Exercise instructions: Repeat every entry exactly as given.

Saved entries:
* * * * * * * * *
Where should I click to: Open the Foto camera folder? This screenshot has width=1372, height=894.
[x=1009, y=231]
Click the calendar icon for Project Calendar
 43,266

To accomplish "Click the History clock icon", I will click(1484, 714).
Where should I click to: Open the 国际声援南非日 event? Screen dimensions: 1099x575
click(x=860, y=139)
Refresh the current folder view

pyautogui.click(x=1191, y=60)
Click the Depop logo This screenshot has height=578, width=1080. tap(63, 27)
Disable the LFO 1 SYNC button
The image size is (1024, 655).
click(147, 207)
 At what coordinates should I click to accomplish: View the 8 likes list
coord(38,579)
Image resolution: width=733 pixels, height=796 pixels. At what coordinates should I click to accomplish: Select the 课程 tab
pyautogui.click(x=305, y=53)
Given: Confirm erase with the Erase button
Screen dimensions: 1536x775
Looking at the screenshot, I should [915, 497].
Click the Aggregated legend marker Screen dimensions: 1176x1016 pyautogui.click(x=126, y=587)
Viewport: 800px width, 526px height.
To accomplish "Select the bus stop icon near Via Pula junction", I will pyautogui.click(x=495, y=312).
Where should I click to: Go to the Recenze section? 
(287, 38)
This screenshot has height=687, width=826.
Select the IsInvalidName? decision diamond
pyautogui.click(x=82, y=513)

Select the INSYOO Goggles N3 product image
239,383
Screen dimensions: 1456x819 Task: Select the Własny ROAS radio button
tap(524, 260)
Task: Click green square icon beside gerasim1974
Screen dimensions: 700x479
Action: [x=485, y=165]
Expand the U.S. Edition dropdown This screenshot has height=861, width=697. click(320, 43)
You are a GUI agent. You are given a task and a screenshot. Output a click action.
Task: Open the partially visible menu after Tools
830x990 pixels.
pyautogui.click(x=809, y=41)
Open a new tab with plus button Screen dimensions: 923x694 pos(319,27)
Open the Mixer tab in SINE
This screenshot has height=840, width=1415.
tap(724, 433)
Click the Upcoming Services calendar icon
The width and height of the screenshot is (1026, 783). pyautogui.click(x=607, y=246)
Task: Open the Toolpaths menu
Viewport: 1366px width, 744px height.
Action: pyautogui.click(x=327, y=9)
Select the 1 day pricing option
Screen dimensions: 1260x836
* * * * * * * * *
Reply to the task:
Where should I click to: Open the Foto camera folder? This screenshot has width=1372, height=894.
[x=1009, y=231]
Click the calendar icon for Project Calendar
 43,266

To accomplish "Click the History clock icon", I will click(1484, 714).
Where should I click to: Open the 国际声援南非日 event? Screen dimensions: 1099x575
click(x=860, y=139)
Refresh the current folder view

pyautogui.click(x=1191, y=60)
Click the Depop logo This screenshot has height=578, width=1080. tap(63, 27)
Disable the LFO 1 SYNC button
The image size is (1024, 655).
click(147, 207)
 At what coordinates should I click to accomplish: View the 8 likes list
coord(38,579)
Image resolution: width=733 pixels, height=796 pixels. At what coordinates should I click to accomplish: Select the 课程 tab
pyautogui.click(x=305, y=53)
Given: Confirm erase with the Erase button
Screen dimensions: 1536x775
Looking at the screenshot, I should [915, 497].
Click the Aggregated legend marker Screen dimensions: 1176x1016 pyautogui.click(x=126, y=587)
Viewport: 800px width, 526px height.
To accomplish "Select the bus stop icon near Via Pula junction", I will pyautogui.click(x=495, y=312).
Where should I click to: Go to the Recenze section? 
(287, 38)
This screenshot has height=687, width=826.
Select the IsInvalidName? decision diamond
pyautogui.click(x=82, y=513)

Select the INSYOO Goggles N3 product image
239,383
Screen dimensions: 1456x819 Task: Select the Własny ROAS radio button
tap(524, 260)
Task: Click green square icon beside gerasim1974
Screen dimensions: 700x479
Action: [x=485, y=165]
Expand the U.S. Edition dropdown This screenshot has height=861, width=697. click(320, 43)
You are a GUI agent. You are given a task and a screenshot. Output a click action.
Task: Open the partially visible menu after Tools
830x990 pixels.
pyautogui.click(x=809, y=41)
Open a new tab with plus button Screen dimensions: 923x694 pos(319,27)
Open the Mixer tab in SINE
This screenshot has height=840, width=1415.
tap(724, 433)
Click the Upcoming Services calendar icon
The width and height of the screenshot is (1026, 783). pyautogui.click(x=607, y=246)
Task: Open the Toolpaths menu
Viewport: 1366px width, 744px height.
Action: pyautogui.click(x=327, y=9)
Select the 1 day pricing option
Screen dimensions: 1260x836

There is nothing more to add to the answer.